There is a story told by Chris Brink, former vice-chancellor of the University of Stellenbosch, that on the occasion of his inauguration a member of the institution’s alumni told him, in no uncertain terms, that the university was not his to lead.
Apparently he was simply a symbol, a token in an institution much older and wiser than any of his attempts to change it.
It’s little wonder that after years of battling the Stellenbosch status quo, he headed for the relative peace of Newcastle University in the United Kingdom. As others have discovered, after a year’s internship as a GP at Baragwanath, employment at the Banff National Park, in the Canadian Rockies, is a walk in the park, so to speak.
Now I would imagine that whoever gave him this little piece of advice was either a council member or an influential member of the community. In fact, I can see a more formalised version of this scenario played out across institutions in our country. In the underbelly of the Bremner building at the University of Cape Town, I’m sure that vice-chancellor Max Price went through the same grisly rite of passage, vice-chancellor Jonathan Jansen an equally horrific experience in the dank bowels of a disused University of Free State residence. In these dark reveries I picture a kind of Dan Brown Illuminati dressed in robes and hoods and swearing in the incumbent vice-chancellor to the life of servitude in the name of the greater good.
And that greater good? Simply do nothing. Or, whatever you do, don’t rock the boat. A successful tenure at an institution amounts to being at the right book launches, presiding and pontificating, while ensuring that the dark forces of the council get on with the job at hand. Which, ironically, is also to do as little as possible.
Surely this is a crazy business model?
After the collapse of so many of the best, most innovative companies in the world during the recession, the only universities that are struggling as a direct result of the economic meltdown are those that invested in Iceland, which was perceived as a risk haven.
General Motors began its life in 1908 and was the third-largest global vehicle dealer by 2008. In July of this year it was renamed the Motors Liquidation Company with — as the name suggests — very little chance of paying off its numerous debtors. The same can be said for Lehman Brothers and the other banks that went under.
Although the United States and UK universities are bitching about diminished government income, it remains true that universities (globally) got off lightly. The reason for this is that universities have astute business plans.
On every entrepreneurial website there are articles and interviews with gurus who proclaim that opportunism is the only flight from this recession. “Take a chance, don’t be risk-averse,” they claim, whereas the opposite is probably more true.
The University of Bologna commenced business in 1088. It is still running today. That should be an object lesson for an enterprise that strives for longevity. We are talking about the difference between an organisation that has lasted 100 years and one that has kept its head above water for a thousand.

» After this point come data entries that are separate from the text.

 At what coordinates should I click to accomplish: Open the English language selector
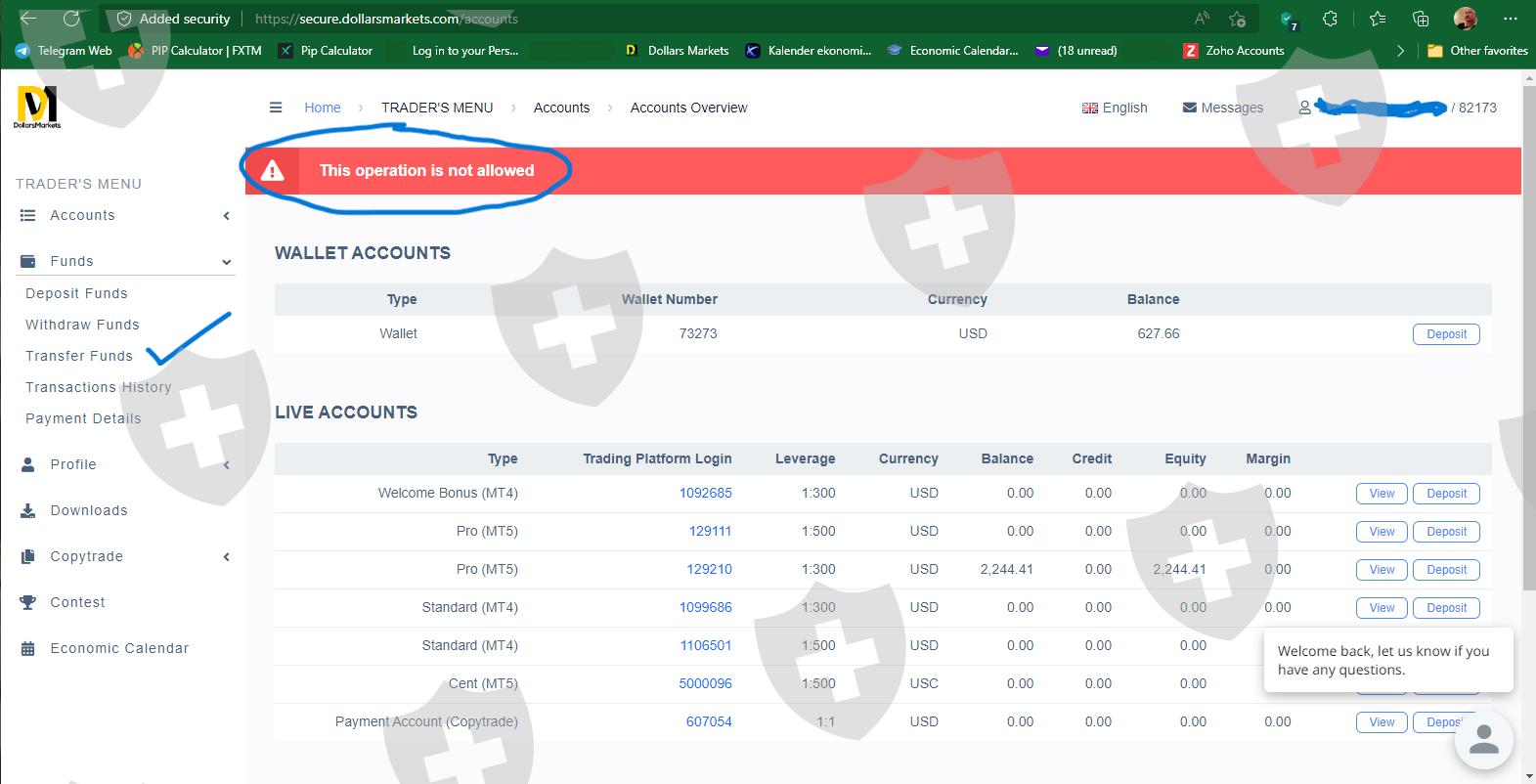(1115, 108)
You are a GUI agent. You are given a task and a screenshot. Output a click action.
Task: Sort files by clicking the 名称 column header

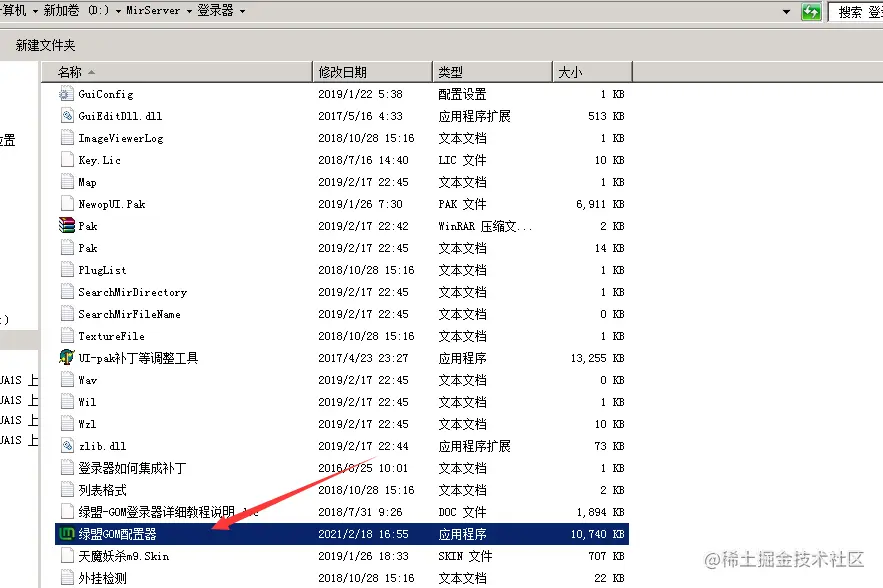coord(68,71)
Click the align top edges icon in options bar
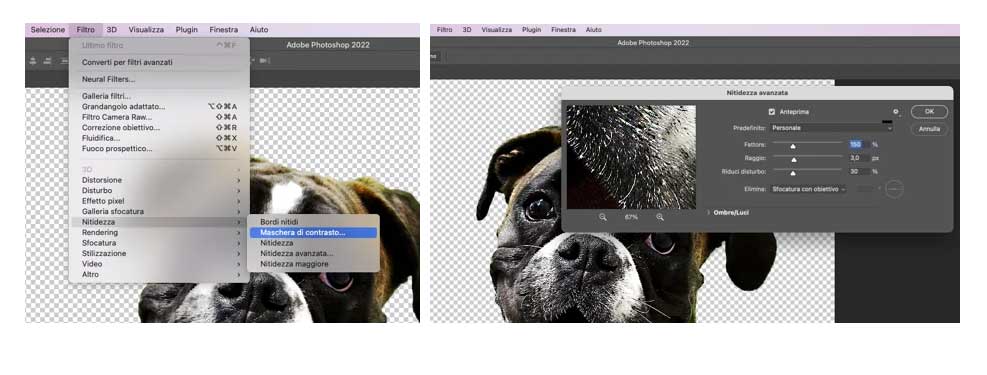 click(32, 60)
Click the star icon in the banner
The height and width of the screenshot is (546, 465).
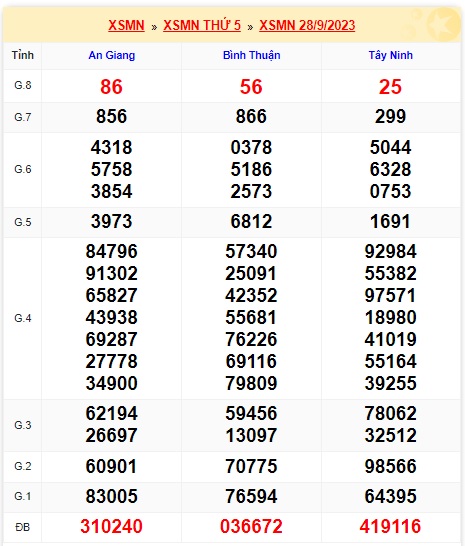click(443, 25)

So, when it came to pass that the universities in South Africa were to be merged in a series of arranged marriages, one shouldn’t be surprised that not only did they survive this enforced cohabitation, they also prospered from it. That fact alone should make you reconsider the wisdom of the university business plan.
You take 36 institutions, reduce them to 23, change the names and hope for the best. You throw a little bit of money in, but not enough, you demand more access and then less access and then more access for students and hope for anything.
You change the Higher Education Act four times, you bully, you demand and all in the name of transformation.
And what do you get? The short answer is a sector in which nothing has changed. That the education department has recently published a ministerial report on (the lack of) transformation, that the vice-chancellors have put together a task team on the same subject and that collectively there is still no sense that the system has changed or can change is indicative of a modus operandi that will, in the end, defeat not only justice but the collective might of the ANC.
As Dante’s Belacqua would have said: “There can be no judgment if there is no outcome.”
This one goes out to the main men, the councils and the vice-chancellors — Big Up Homies, Big Up.